L’énigmatique romancier japonais Uketsu est de retour avec un nouveau livre qui mêle à récit, énigmes et dessins. Mais si le début de Strange Houses est plaisant, le roman finit par décevoir…
Romancier, vidéaste et dessinateur, Uketsu est un artiste complet assez singulier et énigmatique. On ne connaît pas sa véritable identité et, sur ses photos, il apparaît toujours en noir avec un terrifiant masque blanc. Cette image qui renvoie explicitement aux films d’horreur sied bien à son univers romanesque que l’on a pu découvrir il y a quelques mois avec le très réussi Strange pictures. Dans ce premier roman, Ukestu construisait un habile patchwork narratif dans lequel les dessins qui accompagnaient le livre dissimulaient les clés d’une énigme particulièrement effrayante. Son deuxième livre, Strange houses repose sur le même mécanisme : un mystère, une enquête et des dessins (ici les plans de plusieurs maisons).

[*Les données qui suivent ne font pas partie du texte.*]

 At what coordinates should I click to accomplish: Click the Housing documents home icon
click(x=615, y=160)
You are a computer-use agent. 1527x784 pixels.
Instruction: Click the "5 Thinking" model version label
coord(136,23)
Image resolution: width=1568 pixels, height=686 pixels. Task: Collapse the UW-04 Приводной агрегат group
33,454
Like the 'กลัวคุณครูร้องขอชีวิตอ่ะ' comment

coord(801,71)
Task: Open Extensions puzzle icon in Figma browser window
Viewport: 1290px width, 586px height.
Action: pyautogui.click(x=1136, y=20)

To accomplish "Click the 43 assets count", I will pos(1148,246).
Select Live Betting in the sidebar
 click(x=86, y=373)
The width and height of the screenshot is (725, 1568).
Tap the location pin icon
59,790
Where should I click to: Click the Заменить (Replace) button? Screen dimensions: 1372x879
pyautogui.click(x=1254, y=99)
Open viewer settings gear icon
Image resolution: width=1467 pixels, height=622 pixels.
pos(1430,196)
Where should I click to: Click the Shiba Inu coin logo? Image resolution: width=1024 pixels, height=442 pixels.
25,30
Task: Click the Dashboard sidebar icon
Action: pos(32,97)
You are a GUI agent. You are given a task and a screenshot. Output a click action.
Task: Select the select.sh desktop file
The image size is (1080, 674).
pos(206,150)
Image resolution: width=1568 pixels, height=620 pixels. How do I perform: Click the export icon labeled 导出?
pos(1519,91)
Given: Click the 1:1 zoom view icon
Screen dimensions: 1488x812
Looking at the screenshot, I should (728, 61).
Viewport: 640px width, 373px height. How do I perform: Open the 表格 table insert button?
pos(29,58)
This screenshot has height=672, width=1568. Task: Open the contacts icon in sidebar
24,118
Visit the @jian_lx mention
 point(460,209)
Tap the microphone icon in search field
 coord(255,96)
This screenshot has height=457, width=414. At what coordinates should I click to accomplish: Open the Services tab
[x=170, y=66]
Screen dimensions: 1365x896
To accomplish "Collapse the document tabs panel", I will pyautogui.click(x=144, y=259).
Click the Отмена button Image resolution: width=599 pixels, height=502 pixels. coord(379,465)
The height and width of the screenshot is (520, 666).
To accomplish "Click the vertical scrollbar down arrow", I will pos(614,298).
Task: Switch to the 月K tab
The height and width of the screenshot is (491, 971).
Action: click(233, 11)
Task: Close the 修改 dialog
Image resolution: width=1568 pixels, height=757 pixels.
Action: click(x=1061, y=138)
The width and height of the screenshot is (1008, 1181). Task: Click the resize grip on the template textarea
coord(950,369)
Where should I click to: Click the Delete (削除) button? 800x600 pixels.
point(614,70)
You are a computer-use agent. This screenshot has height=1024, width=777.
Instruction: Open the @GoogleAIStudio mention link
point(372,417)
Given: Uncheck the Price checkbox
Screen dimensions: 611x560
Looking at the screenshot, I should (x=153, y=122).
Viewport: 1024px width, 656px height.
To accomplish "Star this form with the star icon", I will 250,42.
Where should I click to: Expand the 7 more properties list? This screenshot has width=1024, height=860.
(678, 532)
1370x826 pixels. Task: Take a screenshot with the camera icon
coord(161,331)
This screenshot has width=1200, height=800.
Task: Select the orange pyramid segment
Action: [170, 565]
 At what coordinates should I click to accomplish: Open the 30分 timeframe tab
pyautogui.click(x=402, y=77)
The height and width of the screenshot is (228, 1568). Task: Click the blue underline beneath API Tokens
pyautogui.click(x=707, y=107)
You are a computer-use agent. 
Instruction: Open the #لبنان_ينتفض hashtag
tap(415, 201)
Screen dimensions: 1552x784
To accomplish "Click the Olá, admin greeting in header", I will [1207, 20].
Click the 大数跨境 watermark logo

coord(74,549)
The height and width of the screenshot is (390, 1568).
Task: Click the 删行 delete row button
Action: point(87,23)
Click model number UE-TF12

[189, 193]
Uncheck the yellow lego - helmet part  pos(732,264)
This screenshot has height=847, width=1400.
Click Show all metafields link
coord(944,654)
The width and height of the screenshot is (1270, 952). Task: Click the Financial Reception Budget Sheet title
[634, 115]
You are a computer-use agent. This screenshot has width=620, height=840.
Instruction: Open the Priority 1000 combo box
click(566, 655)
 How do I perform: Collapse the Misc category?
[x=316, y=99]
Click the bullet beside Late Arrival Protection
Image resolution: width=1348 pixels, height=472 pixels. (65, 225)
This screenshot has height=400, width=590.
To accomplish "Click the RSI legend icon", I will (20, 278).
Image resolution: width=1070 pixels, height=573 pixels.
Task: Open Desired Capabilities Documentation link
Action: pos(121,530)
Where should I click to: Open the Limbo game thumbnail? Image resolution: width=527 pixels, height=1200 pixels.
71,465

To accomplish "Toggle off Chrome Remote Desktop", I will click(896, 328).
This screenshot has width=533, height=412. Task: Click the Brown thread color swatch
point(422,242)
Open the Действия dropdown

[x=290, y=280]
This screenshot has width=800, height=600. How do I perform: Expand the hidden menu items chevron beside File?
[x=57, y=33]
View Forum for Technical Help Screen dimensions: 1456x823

Le narrateur principal de Strange houses est un journaliste free-lance spécialisé dans l’occulte. Fasciné par les énigmes et le surnaturel, il est contacté par un ami qui envisage d’acheter une maison à Tokyo. Mais celle-ci semble étrangement conçue et ses plans laissent apparaître des espaces sans fenêtres entre les murs. Aidé d’un architecte, le narrateur ne tarde pas à deviner les fonctions macabres de ces pièces, et les deux apprentis enquêteurs découvrent également que cette maison n’est pas la seule à cacher de mystérieux espaces…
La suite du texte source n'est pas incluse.